Global dementia cases are projected to exceed 80 million by 2040, with Alzheimer’s disease (AD) and cerebrovascular contributions representing major etiologies. Despite clinical co-occurrence, the genetic interplay and causal pathways between cerebrovascular disease (CeVD) and AD remain poorly characterized. Current evidence cannot distinguish causal relationships from shared risk factors, creating a critical knowledge gap for developing effective prevention strategies.
To address this gap, we will employ advanced genetic methodologies within the UK Biobank cohort. Our specific aims are to: (1) develop and validate polygenic risk scores for both diseases using a two-stage approach; (2) quantify shared genetic architecture via cross-trait PRS associations and pleiotropic locus identification; and (3) determine bidirectional causality using Mendelian randomization to establish evidence for causal pathways.
Genetic instruments enable causal inference in complex diseases.
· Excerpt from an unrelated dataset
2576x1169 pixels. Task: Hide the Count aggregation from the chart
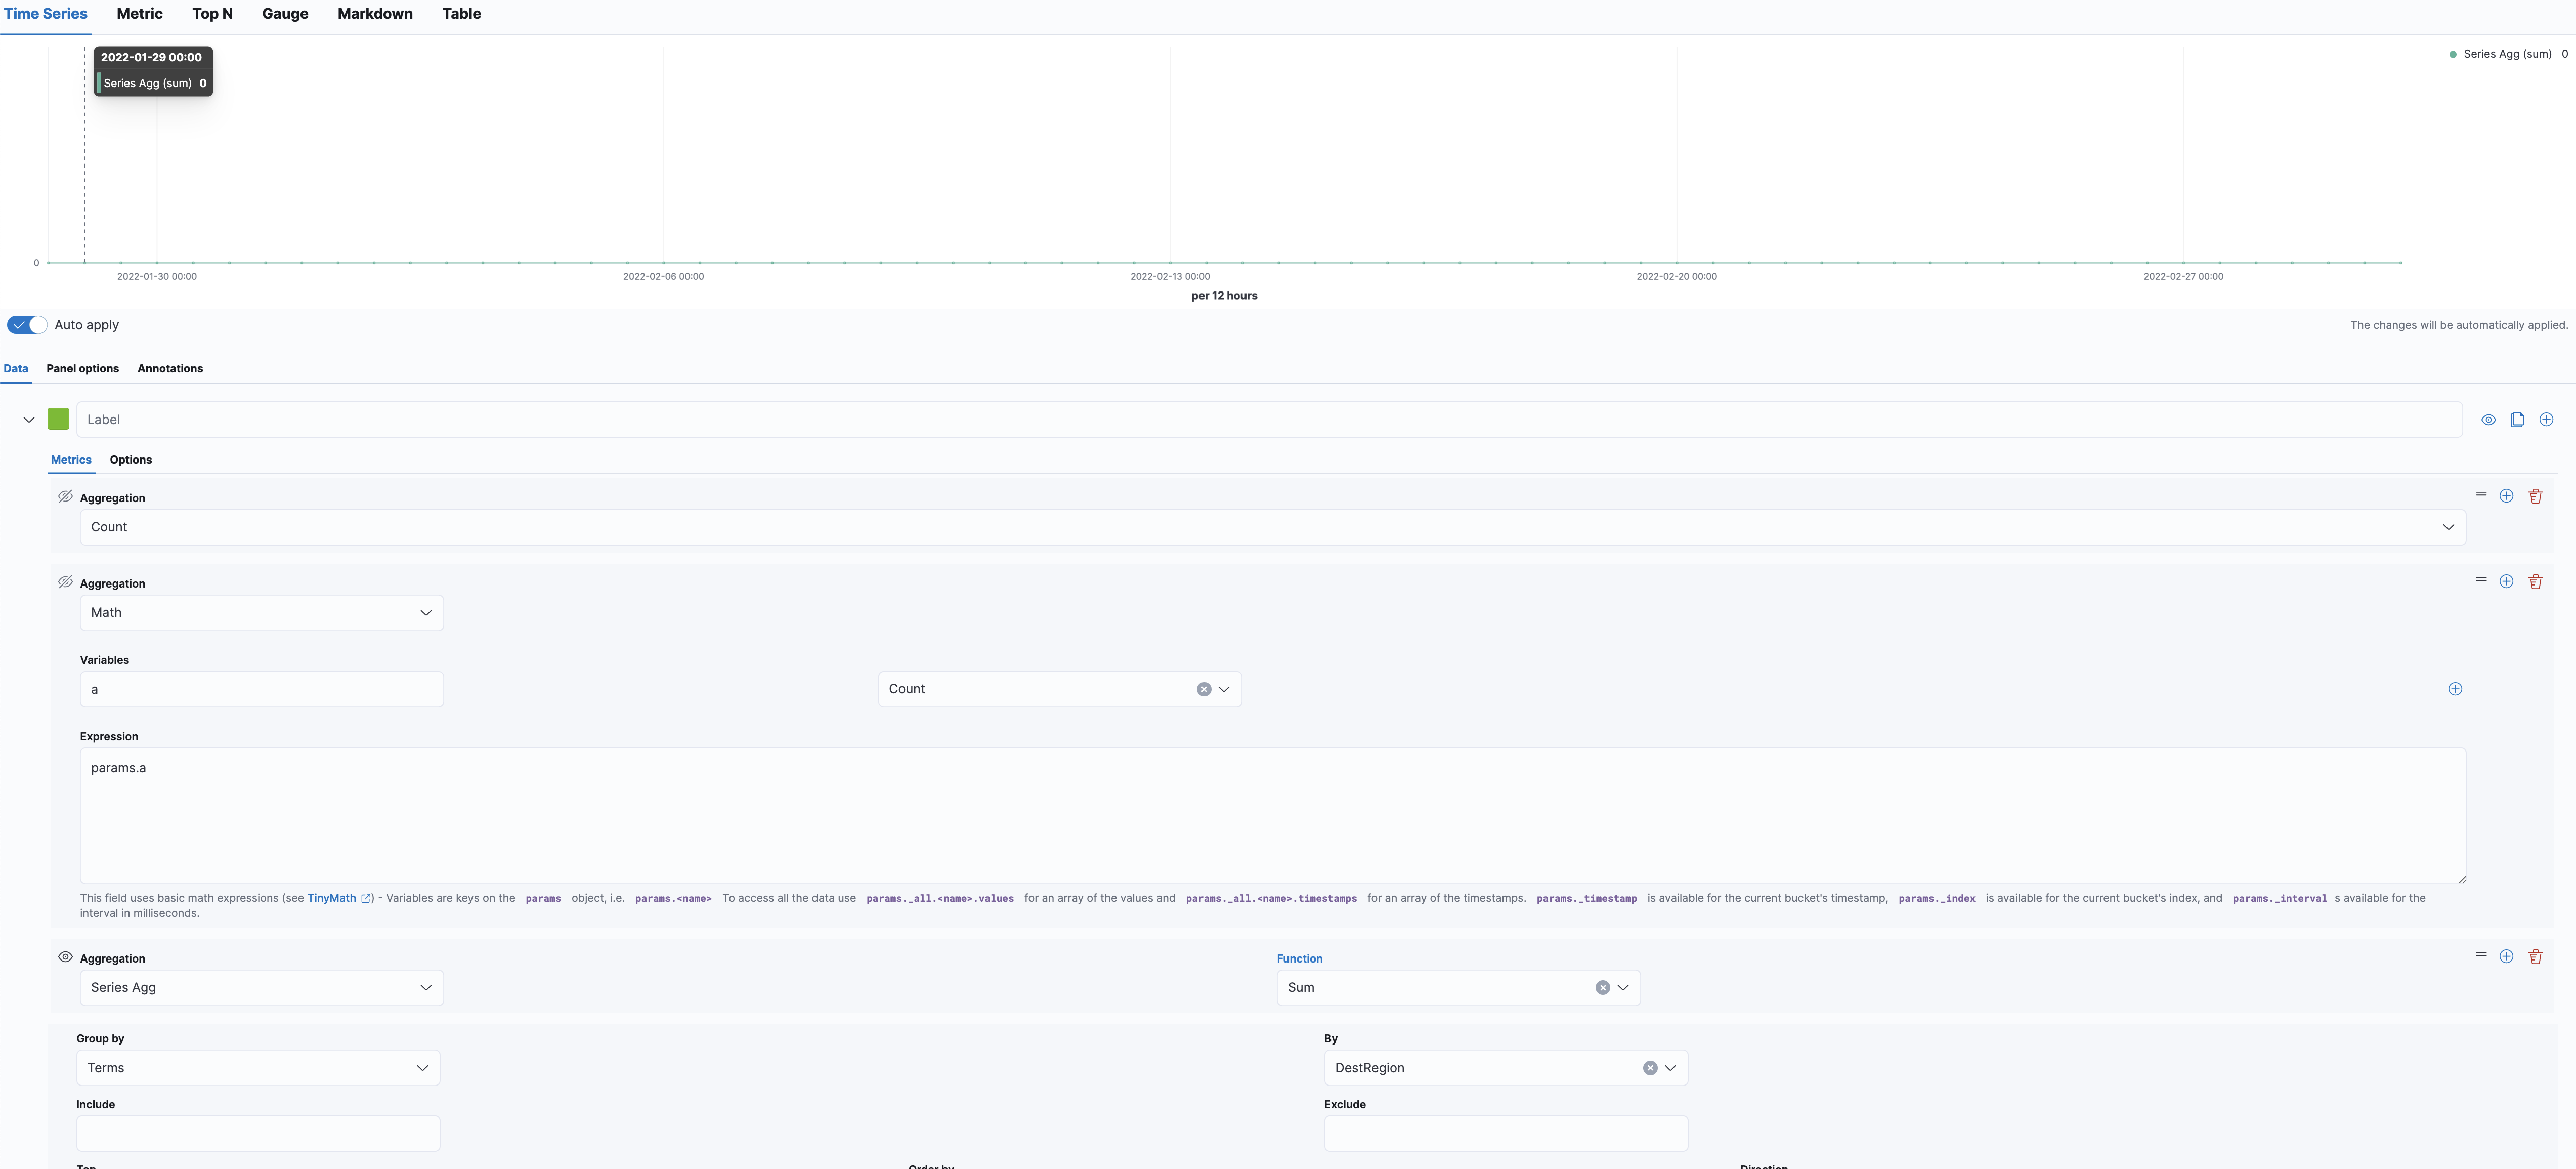click(65, 497)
Polygenic risk scores integrate genetic susceptibility across variants to quantify disease risk, while Mendelian randomization utilizes these variants as natural experiments to establish causality and overcome confounding. Together, these methods provide powerful tools to elucidate disease etiology beyond conventional observational approaches. To solve this, our study will use genetic data as a powerful tool to uncover the true relationship. We will develop polygenic risk scores, which measure a person’s inherited risk for each disease. Using a method called Mendelian randomization, we will then treat these genetic scores as natural experiments to test if higher genetic risk for stroke actually causes a higher risk of Alzheimer’s, or if the reverse is true. The findings will provide crucial evidence on whether preventing or treating cerebrovascular disease can also reduce the risk of developing Alzheimer’s dementia, guiding future clinical strategies.